ASSIGNMENT: Report every line of the entries that contains the word "computer".

- - - - - - -

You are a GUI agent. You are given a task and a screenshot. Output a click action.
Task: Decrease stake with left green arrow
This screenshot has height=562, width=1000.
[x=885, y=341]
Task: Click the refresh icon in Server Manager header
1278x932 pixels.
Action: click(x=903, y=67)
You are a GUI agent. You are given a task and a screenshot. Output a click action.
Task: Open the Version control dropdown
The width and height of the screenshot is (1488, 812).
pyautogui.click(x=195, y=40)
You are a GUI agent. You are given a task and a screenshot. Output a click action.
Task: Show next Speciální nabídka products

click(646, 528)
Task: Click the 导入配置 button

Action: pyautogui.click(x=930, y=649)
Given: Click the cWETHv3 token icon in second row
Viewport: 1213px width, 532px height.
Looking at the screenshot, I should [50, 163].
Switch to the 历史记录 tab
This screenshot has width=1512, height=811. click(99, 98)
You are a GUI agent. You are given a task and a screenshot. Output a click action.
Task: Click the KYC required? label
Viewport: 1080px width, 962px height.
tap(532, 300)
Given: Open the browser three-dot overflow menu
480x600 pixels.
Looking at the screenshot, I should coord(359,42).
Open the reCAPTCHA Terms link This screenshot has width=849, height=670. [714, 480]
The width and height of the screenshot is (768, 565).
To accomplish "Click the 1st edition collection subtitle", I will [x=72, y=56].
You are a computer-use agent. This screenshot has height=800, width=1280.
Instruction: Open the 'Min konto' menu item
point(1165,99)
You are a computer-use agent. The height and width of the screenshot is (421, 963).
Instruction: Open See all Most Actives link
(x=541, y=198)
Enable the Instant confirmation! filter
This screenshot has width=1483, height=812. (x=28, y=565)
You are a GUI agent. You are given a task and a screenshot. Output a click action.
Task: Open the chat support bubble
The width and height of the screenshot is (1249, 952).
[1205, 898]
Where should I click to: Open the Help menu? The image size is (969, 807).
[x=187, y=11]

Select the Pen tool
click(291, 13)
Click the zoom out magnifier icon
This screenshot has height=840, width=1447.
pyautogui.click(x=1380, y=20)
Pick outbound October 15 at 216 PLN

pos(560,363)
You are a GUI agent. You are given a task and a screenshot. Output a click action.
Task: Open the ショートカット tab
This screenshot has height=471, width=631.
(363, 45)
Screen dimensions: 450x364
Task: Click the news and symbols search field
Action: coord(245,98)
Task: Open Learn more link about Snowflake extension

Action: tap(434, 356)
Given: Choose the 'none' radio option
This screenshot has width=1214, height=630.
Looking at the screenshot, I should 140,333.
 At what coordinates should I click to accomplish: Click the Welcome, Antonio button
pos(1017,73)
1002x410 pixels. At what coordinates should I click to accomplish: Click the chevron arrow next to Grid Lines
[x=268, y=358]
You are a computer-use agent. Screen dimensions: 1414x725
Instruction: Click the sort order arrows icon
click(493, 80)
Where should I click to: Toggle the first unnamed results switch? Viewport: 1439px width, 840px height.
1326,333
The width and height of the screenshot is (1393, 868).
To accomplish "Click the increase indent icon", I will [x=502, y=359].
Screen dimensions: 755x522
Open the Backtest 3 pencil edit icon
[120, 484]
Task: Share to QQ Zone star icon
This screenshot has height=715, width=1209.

- - - - - - -

ANSWER BOX:
You are a computer-use agent. This screenshot has height=800, width=1280.
You are a computer-use agent. The height and width of the screenshot is (421, 963).
You are a computer-use agent. Screen dimensions: 1414x725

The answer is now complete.